Still concerned that you don’t have the time? Ghostwriting is always an option. And ghostwriters can mimic your “voice” so that the book sounds like something you would write. It’s well worth the money if it makes the difference of writing and publishing your business book or not.
So, how do you get started?
First, determine your goals. Want to get more business? More media coverage? More speaking? All of these are great goals, but it’s important to know up front what you want so you can start building a book that will help transform your vision into reality. And, if obtaining more speaking engagements is at the top of your list, then you’ll find a book is almost mandatory. In addition to offering credibility to your clients, having a book is something many places look for as they select speakers.
Once you know your goals, start pulling content you’ve already created. Content would be anything you’ve ever written about your business, things like:
- blog posts
- white papers
- audio or video recordings
- presentations you’ve done in the past
- articles written for publications or websites
- social media updates (because these might help spawn book content, too)
- training manuals
- client guidelines
Even if some of the content is old and needs updating, it gives you a solid place to start.

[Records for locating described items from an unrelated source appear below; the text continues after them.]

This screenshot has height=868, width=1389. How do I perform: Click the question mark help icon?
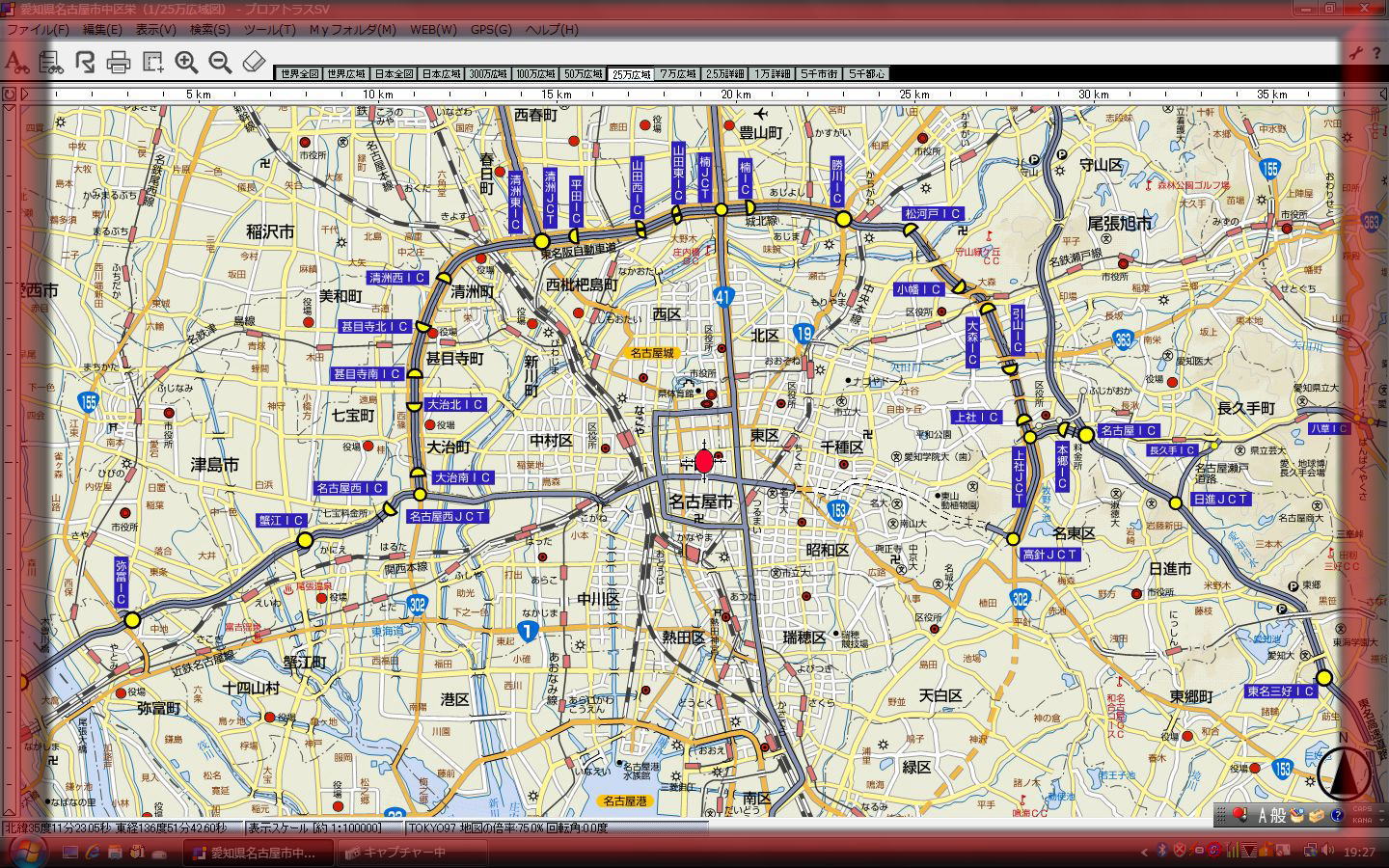pyautogui.click(x=1337, y=815)
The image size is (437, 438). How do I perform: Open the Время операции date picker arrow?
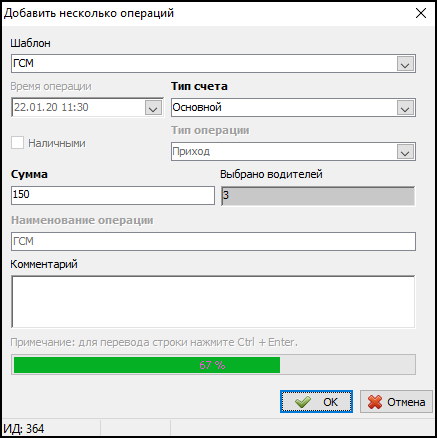click(x=153, y=108)
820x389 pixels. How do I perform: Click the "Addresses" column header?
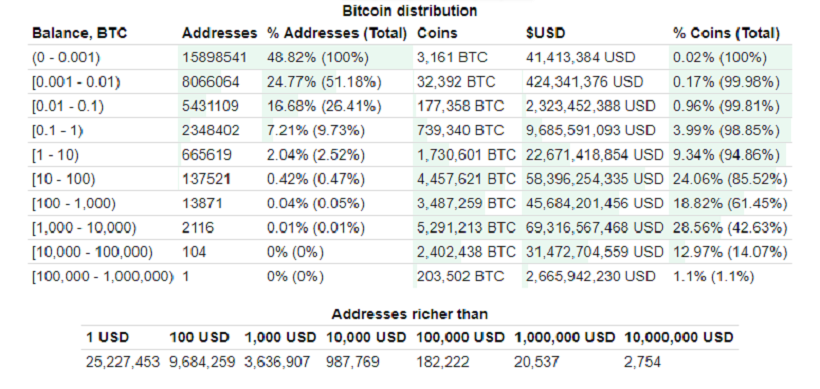220,33
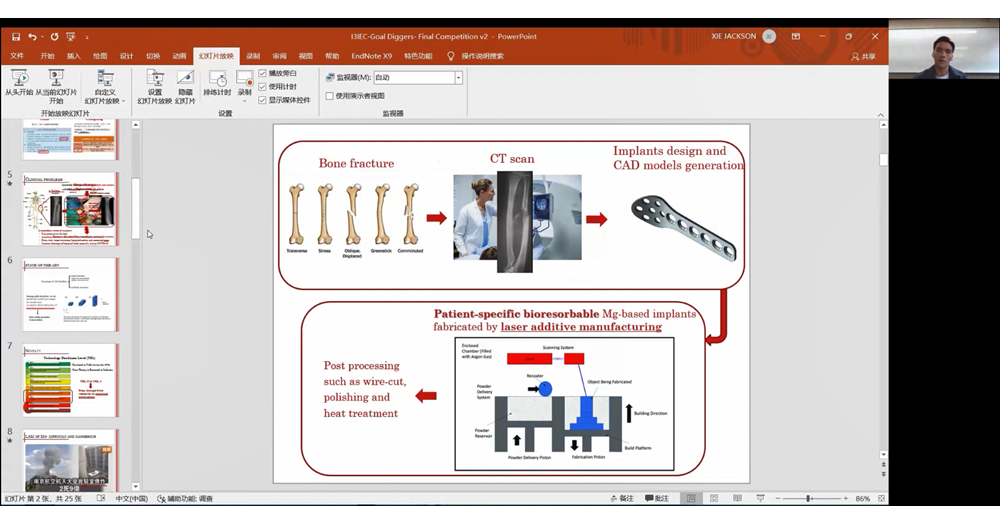Screen dimensions: 1000x525
Task: Uncheck the Use Timings (使用计时) checkbox
Action: coord(263,86)
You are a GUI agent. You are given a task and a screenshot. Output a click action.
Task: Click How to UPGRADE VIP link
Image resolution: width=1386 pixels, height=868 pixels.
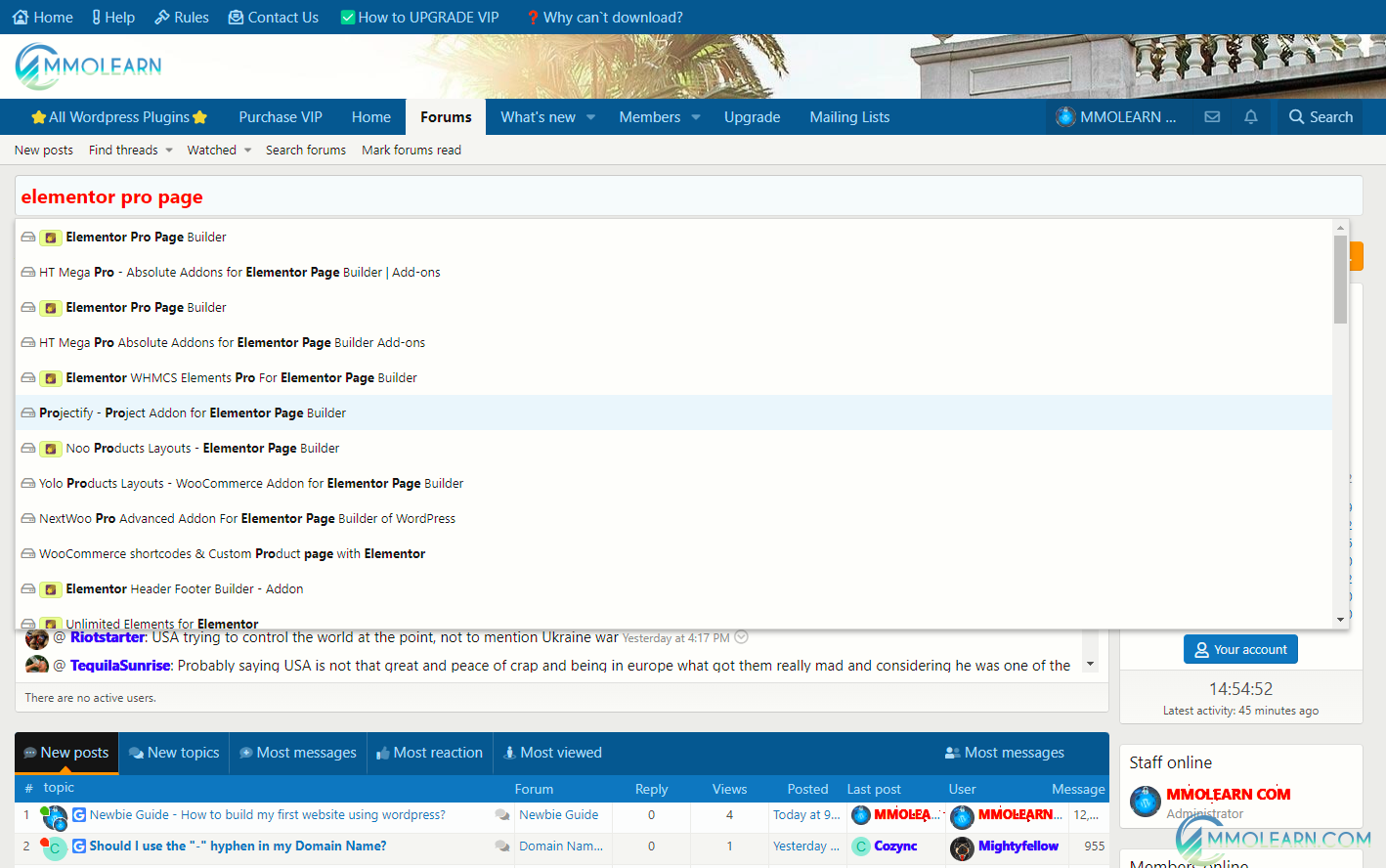[x=419, y=18]
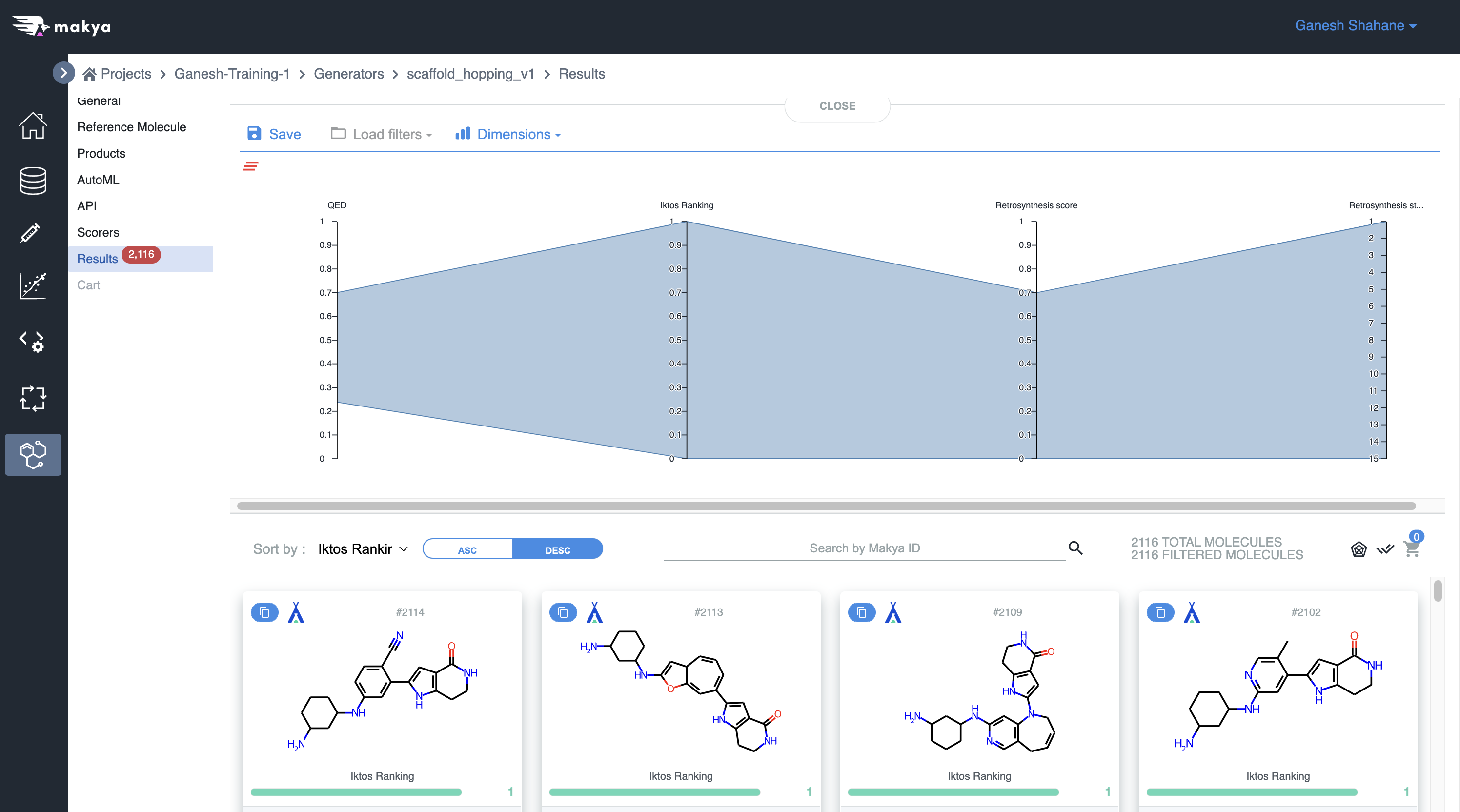Open the Dimensions dropdown
The width and height of the screenshot is (1460, 812).
pyautogui.click(x=508, y=134)
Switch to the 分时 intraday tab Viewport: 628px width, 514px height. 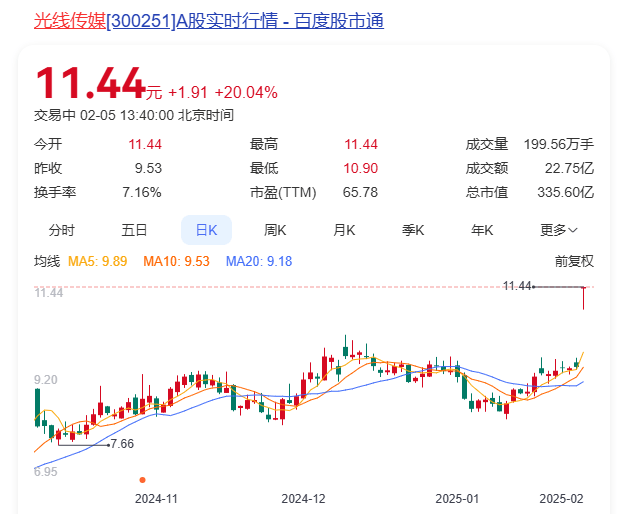click(62, 230)
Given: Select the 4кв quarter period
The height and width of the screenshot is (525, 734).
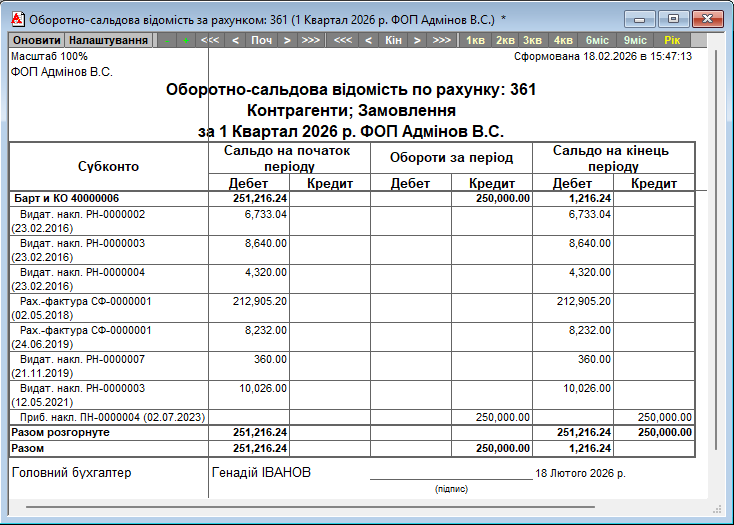Looking at the screenshot, I should [x=564, y=40].
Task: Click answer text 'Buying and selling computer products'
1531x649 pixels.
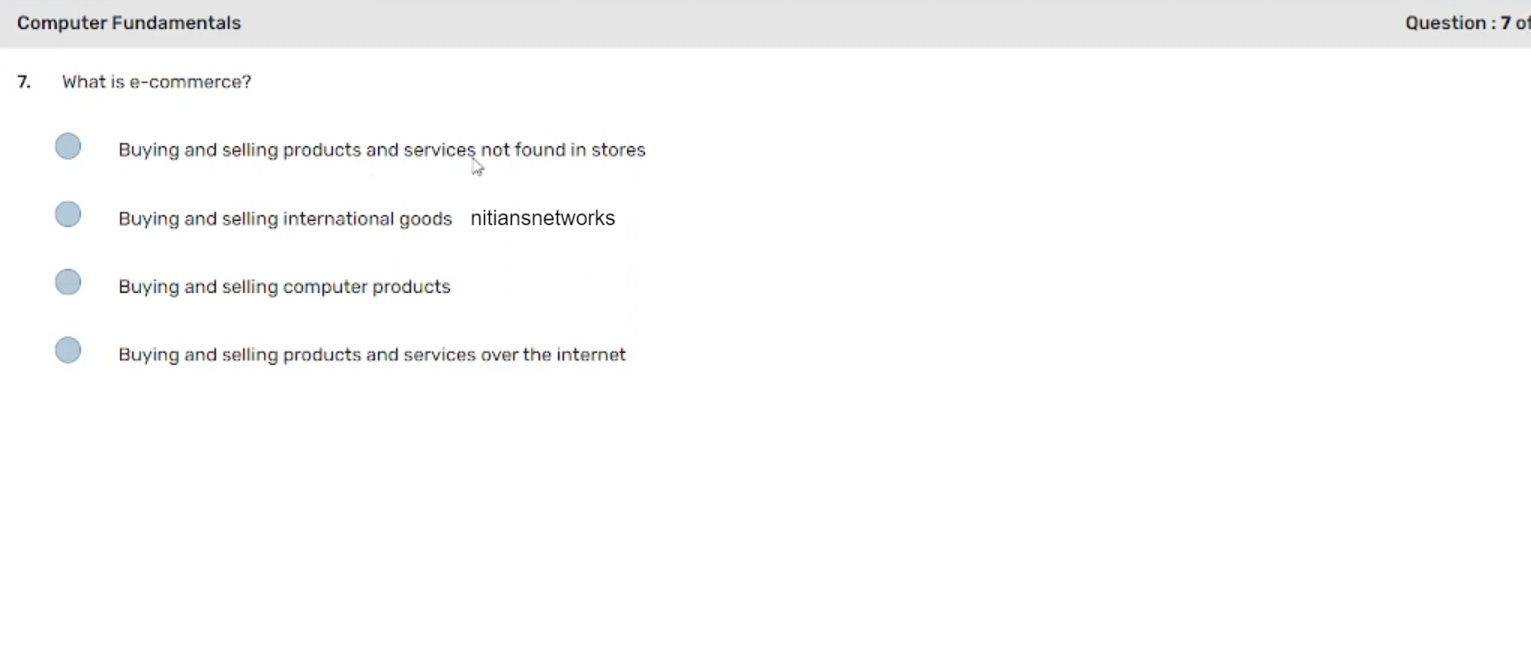Action: click(284, 287)
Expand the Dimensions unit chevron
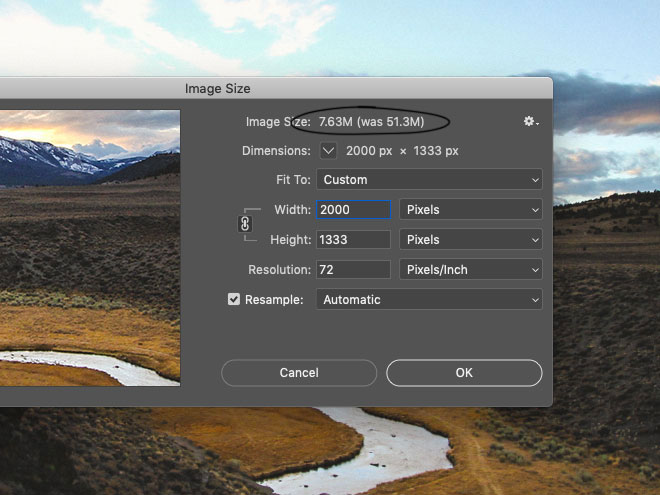Viewport: 660px width, 495px height. tap(328, 151)
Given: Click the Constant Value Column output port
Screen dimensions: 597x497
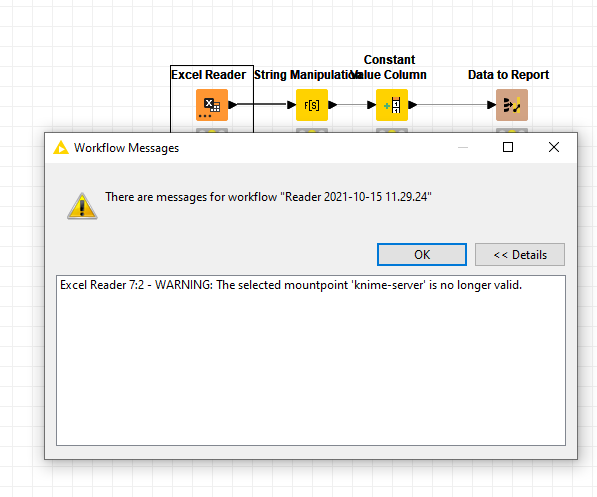Looking at the screenshot, I should tap(413, 104).
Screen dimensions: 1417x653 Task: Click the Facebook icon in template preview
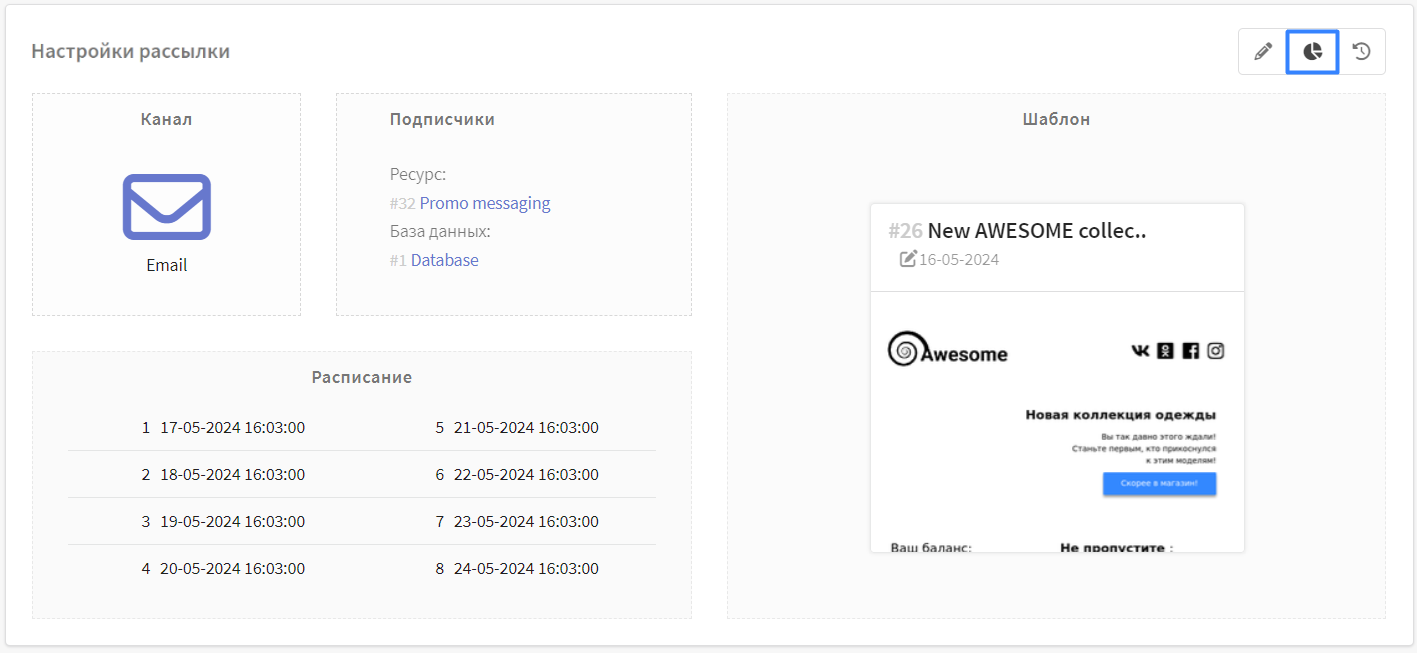pos(1190,351)
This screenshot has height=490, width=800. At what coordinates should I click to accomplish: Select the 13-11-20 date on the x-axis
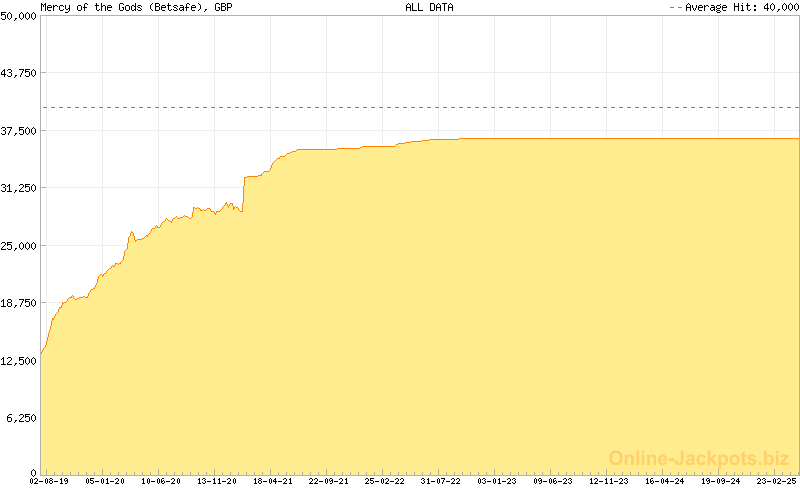pyautogui.click(x=217, y=481)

From there, you’ll see your chapters and organization start to build organically. And you’ll be able to see any holes where you’ll need to write content. After your book is complete, you’ll want to enlist a few professional services: a professional editor (this step is critical), a cover designer and an interior book designer. Then you’ll be all ready to publish!
In the end, while a business book won’t single-handedly transform your business, it gives you an incredibly strong tool to build your market share and improve your overall success. When you write a business book, it helps you present yourself -- and your business -- as a key resource, which will allow you to continue realizing your long-term strategies and goals, whatever they are.